Por el desierto de oro de la Guajira y sus espejismos alucinantes, atrapé a Wilson Chapeta y su botín de 44 ancianos. En las montañas que rodean el valle de Aburrá, entre cafetales cercanos a Medellín, puse las esposas en Osney González y su repugnante pecado de 112 adolescentes (tanto femenino como masculino el género) con síndrome de Down. En los manglares espesos y oníricos de Santa Martha, di con el paradero de Mariana Dulce Castro y sus 67 niñas de once años que no llegaron a la adolescencia. En medio del volcán de Túquerres, cerca de Pasto capital de Nariño, entre un frío cadavérico y una niebla de ensueño, sometí a Ronald Contreras, el asesino de 32 políticos… A este último no lo maté, tuve un acto repentino de compasión por lo loable de su delito. En fin… En tres décadas, de todos estos genios, supe sus métodos, sus sueños, sus complejos y todo eso fue viaje, alimento y envenenamiento crónico de mi alma.

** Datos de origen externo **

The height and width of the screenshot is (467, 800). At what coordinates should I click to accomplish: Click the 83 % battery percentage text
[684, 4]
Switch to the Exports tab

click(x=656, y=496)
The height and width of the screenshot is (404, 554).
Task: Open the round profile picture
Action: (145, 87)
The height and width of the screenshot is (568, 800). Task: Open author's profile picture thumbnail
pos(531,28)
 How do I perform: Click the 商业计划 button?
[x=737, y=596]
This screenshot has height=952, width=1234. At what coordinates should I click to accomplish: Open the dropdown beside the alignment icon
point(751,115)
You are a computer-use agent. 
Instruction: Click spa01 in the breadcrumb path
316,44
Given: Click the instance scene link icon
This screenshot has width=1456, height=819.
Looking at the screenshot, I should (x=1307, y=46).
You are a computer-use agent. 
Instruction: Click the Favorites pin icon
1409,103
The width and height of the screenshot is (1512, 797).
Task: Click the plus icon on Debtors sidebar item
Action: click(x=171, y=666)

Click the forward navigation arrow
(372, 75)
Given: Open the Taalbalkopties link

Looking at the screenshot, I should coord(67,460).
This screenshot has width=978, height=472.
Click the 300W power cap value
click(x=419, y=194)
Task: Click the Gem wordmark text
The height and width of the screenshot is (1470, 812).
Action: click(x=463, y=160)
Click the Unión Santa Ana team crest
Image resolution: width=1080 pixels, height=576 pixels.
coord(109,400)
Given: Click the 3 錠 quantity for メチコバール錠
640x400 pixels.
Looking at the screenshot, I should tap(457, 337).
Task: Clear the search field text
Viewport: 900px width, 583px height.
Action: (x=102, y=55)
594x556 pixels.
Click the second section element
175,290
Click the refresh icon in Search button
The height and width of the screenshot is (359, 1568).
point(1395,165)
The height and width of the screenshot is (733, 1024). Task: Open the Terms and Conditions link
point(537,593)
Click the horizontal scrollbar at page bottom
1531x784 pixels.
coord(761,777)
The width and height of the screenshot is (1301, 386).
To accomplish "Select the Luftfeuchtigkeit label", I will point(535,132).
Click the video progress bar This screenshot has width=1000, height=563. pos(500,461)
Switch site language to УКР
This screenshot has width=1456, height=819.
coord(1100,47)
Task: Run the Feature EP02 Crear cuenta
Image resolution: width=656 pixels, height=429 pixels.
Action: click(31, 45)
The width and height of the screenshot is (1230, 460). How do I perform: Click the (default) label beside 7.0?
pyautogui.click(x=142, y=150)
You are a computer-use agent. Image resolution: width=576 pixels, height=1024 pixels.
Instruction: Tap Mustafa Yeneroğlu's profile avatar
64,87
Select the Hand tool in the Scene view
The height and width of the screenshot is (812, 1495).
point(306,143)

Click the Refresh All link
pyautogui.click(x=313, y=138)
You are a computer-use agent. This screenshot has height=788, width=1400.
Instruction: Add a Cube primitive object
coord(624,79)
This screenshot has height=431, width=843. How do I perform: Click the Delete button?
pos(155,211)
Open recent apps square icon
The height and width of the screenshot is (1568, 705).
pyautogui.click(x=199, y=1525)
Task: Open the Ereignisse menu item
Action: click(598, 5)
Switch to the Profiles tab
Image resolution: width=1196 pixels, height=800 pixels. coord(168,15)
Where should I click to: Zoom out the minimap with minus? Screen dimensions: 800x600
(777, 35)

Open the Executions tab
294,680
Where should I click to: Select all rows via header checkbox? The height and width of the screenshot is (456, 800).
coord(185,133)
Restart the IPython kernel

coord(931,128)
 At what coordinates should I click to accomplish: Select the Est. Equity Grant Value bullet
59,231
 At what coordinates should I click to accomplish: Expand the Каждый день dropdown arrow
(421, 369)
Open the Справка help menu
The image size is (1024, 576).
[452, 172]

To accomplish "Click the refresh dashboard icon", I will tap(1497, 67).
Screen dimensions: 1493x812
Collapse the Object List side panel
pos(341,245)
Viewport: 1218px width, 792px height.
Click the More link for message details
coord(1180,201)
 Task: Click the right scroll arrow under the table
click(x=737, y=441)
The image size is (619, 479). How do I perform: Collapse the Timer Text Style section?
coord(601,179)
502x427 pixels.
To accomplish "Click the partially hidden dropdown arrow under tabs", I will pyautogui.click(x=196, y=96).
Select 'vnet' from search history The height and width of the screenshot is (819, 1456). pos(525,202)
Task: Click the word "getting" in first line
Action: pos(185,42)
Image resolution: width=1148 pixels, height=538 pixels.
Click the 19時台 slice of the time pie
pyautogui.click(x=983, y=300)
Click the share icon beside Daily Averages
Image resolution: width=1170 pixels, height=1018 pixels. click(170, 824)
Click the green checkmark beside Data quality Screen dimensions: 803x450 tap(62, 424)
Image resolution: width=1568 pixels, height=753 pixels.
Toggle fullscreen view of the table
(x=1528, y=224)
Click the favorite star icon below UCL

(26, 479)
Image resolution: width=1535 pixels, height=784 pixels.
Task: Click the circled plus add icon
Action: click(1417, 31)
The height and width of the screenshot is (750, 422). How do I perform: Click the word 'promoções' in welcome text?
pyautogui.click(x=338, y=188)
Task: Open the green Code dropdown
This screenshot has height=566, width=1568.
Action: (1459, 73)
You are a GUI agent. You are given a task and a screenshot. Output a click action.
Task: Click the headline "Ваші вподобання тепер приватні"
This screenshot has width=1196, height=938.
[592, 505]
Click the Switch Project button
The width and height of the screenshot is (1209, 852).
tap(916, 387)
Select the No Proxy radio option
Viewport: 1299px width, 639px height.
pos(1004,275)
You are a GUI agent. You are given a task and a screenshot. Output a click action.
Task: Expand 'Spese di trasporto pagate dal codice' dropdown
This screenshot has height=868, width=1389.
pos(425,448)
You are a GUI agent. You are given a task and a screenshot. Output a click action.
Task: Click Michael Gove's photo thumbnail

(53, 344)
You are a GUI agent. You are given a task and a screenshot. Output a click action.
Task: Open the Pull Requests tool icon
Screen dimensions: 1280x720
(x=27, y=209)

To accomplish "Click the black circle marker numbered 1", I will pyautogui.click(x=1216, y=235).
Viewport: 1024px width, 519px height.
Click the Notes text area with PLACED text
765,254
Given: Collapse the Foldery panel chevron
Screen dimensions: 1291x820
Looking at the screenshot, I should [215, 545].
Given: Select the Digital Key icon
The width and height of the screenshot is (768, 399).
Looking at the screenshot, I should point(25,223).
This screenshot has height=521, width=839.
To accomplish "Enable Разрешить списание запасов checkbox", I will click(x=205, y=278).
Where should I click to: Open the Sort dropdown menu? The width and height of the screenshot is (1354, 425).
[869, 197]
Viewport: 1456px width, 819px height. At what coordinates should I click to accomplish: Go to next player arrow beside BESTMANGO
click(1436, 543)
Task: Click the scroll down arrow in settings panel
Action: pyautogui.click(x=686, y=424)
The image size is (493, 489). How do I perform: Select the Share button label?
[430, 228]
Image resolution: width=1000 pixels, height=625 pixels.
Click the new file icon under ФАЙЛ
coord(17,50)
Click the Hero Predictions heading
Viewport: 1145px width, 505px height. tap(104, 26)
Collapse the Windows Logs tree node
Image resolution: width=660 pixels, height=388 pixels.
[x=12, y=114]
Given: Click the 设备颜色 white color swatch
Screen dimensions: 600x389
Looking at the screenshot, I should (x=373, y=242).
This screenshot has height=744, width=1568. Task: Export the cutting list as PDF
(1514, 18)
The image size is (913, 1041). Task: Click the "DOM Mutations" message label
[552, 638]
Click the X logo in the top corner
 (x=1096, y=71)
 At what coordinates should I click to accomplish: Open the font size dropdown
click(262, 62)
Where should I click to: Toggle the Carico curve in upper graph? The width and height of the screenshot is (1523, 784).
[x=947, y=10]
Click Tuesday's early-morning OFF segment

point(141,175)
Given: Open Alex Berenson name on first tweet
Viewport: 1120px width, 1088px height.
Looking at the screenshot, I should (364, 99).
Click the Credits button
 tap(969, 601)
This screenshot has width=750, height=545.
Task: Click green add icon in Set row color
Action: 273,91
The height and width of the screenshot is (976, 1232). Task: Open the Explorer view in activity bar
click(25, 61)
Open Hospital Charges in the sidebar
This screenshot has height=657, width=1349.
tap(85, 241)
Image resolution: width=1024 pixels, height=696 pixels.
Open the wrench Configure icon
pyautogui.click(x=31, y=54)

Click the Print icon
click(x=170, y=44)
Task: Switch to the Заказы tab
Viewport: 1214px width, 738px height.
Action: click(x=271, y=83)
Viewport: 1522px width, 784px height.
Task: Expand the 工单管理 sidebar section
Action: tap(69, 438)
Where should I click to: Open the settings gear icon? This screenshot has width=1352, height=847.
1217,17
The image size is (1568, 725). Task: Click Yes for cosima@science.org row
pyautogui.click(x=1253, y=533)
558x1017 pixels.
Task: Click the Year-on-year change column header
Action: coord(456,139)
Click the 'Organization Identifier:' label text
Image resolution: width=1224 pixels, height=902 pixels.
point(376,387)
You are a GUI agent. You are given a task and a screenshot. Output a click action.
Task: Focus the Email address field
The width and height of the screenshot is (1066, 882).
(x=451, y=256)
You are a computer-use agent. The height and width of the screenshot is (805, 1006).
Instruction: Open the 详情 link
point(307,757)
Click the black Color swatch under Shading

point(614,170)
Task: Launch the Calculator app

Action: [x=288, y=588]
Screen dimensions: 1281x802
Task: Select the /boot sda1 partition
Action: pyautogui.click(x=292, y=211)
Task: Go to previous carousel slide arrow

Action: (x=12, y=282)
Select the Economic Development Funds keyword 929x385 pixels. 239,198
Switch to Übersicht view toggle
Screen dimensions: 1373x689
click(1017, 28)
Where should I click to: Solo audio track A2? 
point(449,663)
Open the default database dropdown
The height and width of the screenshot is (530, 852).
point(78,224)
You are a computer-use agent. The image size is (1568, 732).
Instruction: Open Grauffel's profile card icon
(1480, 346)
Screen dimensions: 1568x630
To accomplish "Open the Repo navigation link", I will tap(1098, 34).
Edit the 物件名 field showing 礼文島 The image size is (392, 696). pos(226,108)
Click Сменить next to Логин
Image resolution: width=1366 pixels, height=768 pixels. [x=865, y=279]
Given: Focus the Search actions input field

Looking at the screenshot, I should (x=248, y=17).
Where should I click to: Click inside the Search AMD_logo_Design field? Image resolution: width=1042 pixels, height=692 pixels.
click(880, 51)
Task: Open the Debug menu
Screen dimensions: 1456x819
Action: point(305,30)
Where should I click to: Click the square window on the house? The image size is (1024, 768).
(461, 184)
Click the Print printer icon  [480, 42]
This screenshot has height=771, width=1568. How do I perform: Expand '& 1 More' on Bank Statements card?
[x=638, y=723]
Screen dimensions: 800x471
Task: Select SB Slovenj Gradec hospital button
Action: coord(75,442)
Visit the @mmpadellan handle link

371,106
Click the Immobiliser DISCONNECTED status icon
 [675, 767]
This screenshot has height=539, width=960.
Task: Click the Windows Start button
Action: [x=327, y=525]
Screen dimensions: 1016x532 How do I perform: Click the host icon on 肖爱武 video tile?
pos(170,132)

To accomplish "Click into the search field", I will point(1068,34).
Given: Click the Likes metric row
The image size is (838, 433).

Por fin, Hércules Salmona… Te encontré en la selva del Amazonas, en Leticia. Como dije al principio, después de realizar mi balance interior, me golpeé hasta sangrar con la ventana de mi habitación y como último placer, releo “el coleccionista” de John Fowles . Acto seguido miraré el espejo para juzgar mentalmente al asesino de mi padre. El suicidio… Me espera. Pero, ojo, no soy un parricida cualquiera pues… Simplemente… «Lo que se hereda no se hurta».